Changed in version 2.3.1: Formerly all arguments were required to be
sets.

Also note, the module also includes a ``union_update()`` method which
is an alias for ``update()``.  The method is included for backwards
compatibility. Programmers should prefer the ``update()`` method
because it is supported by the builtin ``set()`` and ``frozenset()``
types.


Example
=======

>>> from sets import Set
>>> engineers = Set(['John', 'Jane', 'Jack', 'Janice'])
>>> programmers = Set(['Jack', 'Sam', 'Susan', 'Janice'])
>>> managers = Set(['Jane', 'Jack', 'Susan', 'Zack'])
>>> employees = engineers | programmers | managers           # union
>>> engineering_management = engineers & managers            # intersection
>>> fulltime_management = managers - engineers - programmers # difference
>>> engineers.add('Marvin')                                  # add element
>>> print engineers # doctest: +SKIP
Set(['Jane', 'Marvin', 'Janice', 'John', 'Jack'])
>>> employees.issuperset(engineers)     # superset test
False
>>> employees.update(engineers)         # update from another set
>>> employees.issuperset(engineers)
True
>>> for group in [engineers, programmers, managers, employees]: # doctest: +SKIP
...     group.discard('Susan')          # unconditionally remove element
...     print group
...
Set(['Jane', 'Marvin', 'Janice', 'John', 'Jack'])
Set(['Janice', 'Jack', 'Sam'])
Set(['Jane', 'Zack', 'Jack'])
Set(['Jack', 'Sam', 'Jane', 'Marvin', 'Janice', 'John', 'Zack'])

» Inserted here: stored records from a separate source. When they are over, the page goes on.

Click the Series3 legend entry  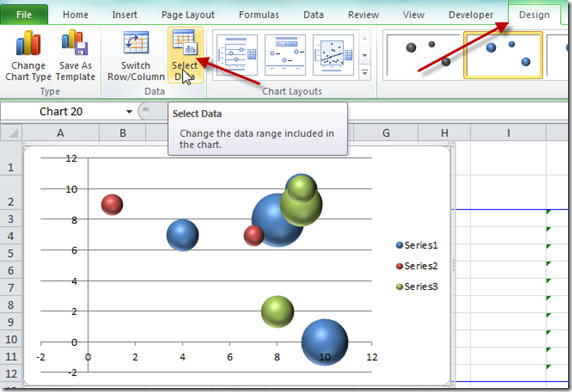[x=417, y=287]
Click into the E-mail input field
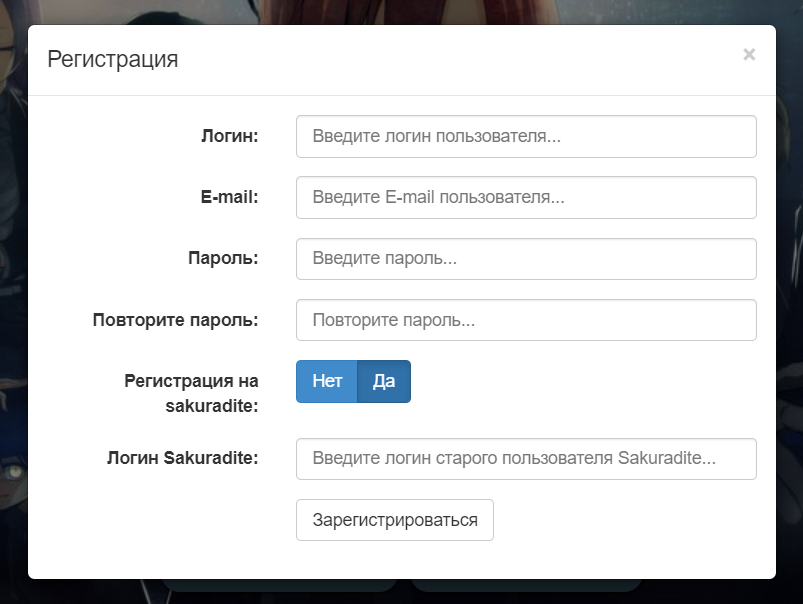The image size is (803, 604). 526,198
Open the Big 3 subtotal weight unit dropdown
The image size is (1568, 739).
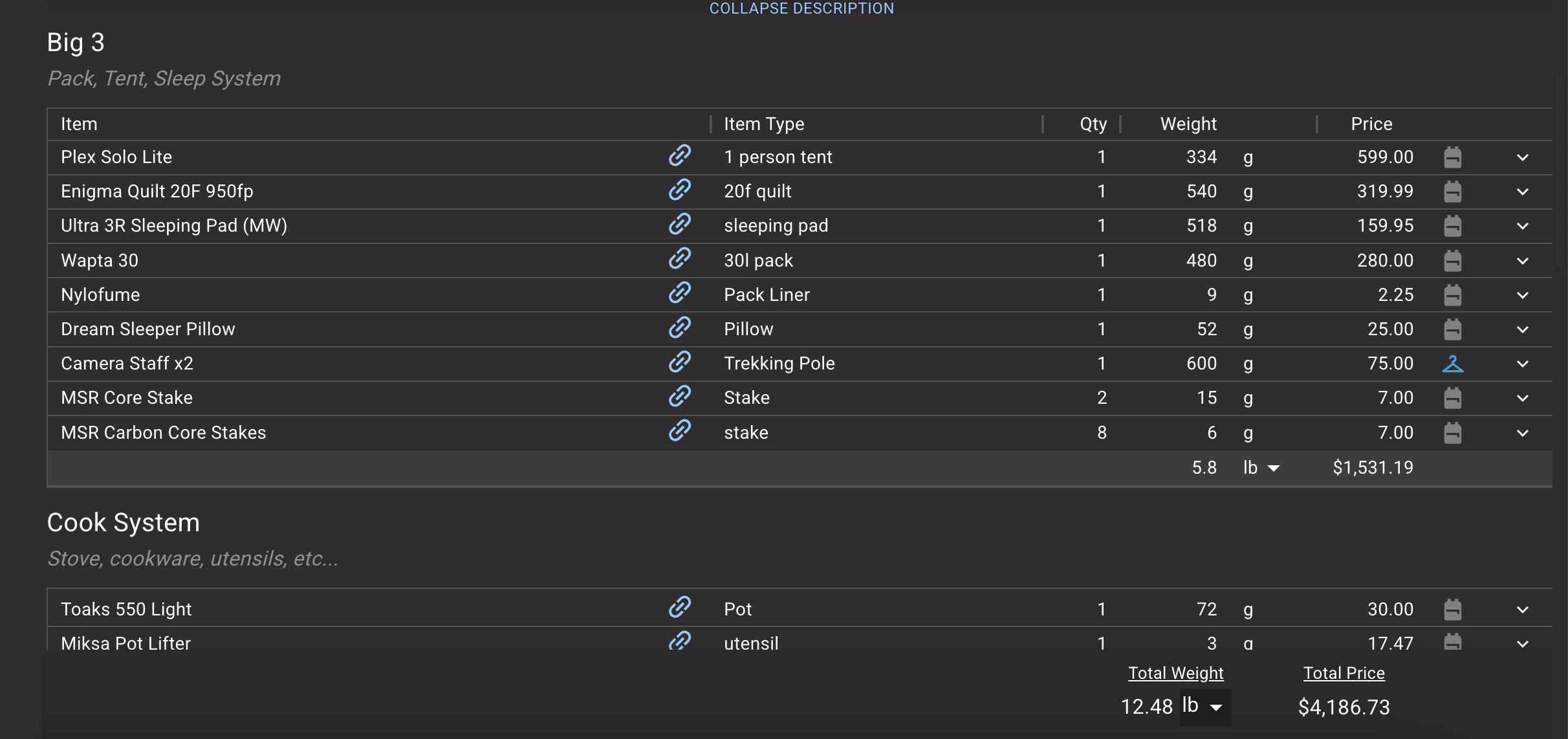tap(1261, 468)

Protocol for automatic conversion to immutable
==============================================

Sets can only contain immutable elements.  For convenience, mutable
``Set`` objects are automatically copied to an ``ImmutableSet`` before
being added as a set element.

The mechanism is to always add a *hashable* element, or if it is not
hashable, the element is checked to see if it has an
``__as_immutable__()`` method which returns an immutable equivalent.

Since ``Set`` objects have a ``__as_immutable__()`` method returning
an instance of ``ImmutableSet``, it is possible to construct sets of
sets.

A similar mechanism is needed by the ``__contains__()`` and
``remove()`` methods which need to hash an element to check for
membership in a set.  Those methods check an element for hashability
and, if not, check for a ``__as_temporarily_immutable__()`` method
which returns the element wrapped by a class that provides temporary
methods for ``__hash__()``, ``__eq__()``, and ``__ne__()``.

The alternate mechanism spares the need to build a separate copy of
the original mutable object.

``Set`` objects implement the ``__as_temporarily_immutable__()``
method which returns the ``Set`` object wrapped by a new class
``_TemporarilyImmutableSet``.

The two mechanisms for adding hashability are normally invisible to
the user; however, a conflict can arise in a multi-threaded
environment where one thread is updating a set while another has
temporarily wrapped it in ``_TemporarilyImmutableSet``.  In other
words, sets of mutable sets are not thread-safe.


Comparison to the built-in ``set`` types
========================================

The built-in ``set`` and ``frozenset`` types were designed based on
lessons learned from the ``sets`` module.  The key differences are:

* ``Set`` and ``ImmutableSet`` were renamed to ``set`` and
  ``frozenset``.

* There is no equivalent to ``BaseSet``.  Instead, use ``isinstance(x,
  (set, frozenset))``.

* The hash algorithm for the built-ins performs significantly better
  (fewer collisions) for most datasets.

* The built-in versions have more space efficient pickles.

* The built-in versions do not have a ``union_update()`` method.
  Instead, use the ``update()`` method which is equivalent.

* The built-in versions do not have a ``_repr(sorted=True)`` method.
  Instead, use the built-in ``repr()`` and ``sorted()`` functions:
  ``repr(sorted(s))``.

* The built-in version does not have a protocol for automatic
  conversion to immutable.  Many found this feature to be confusing
  and no one in the community reported having found real uses for it.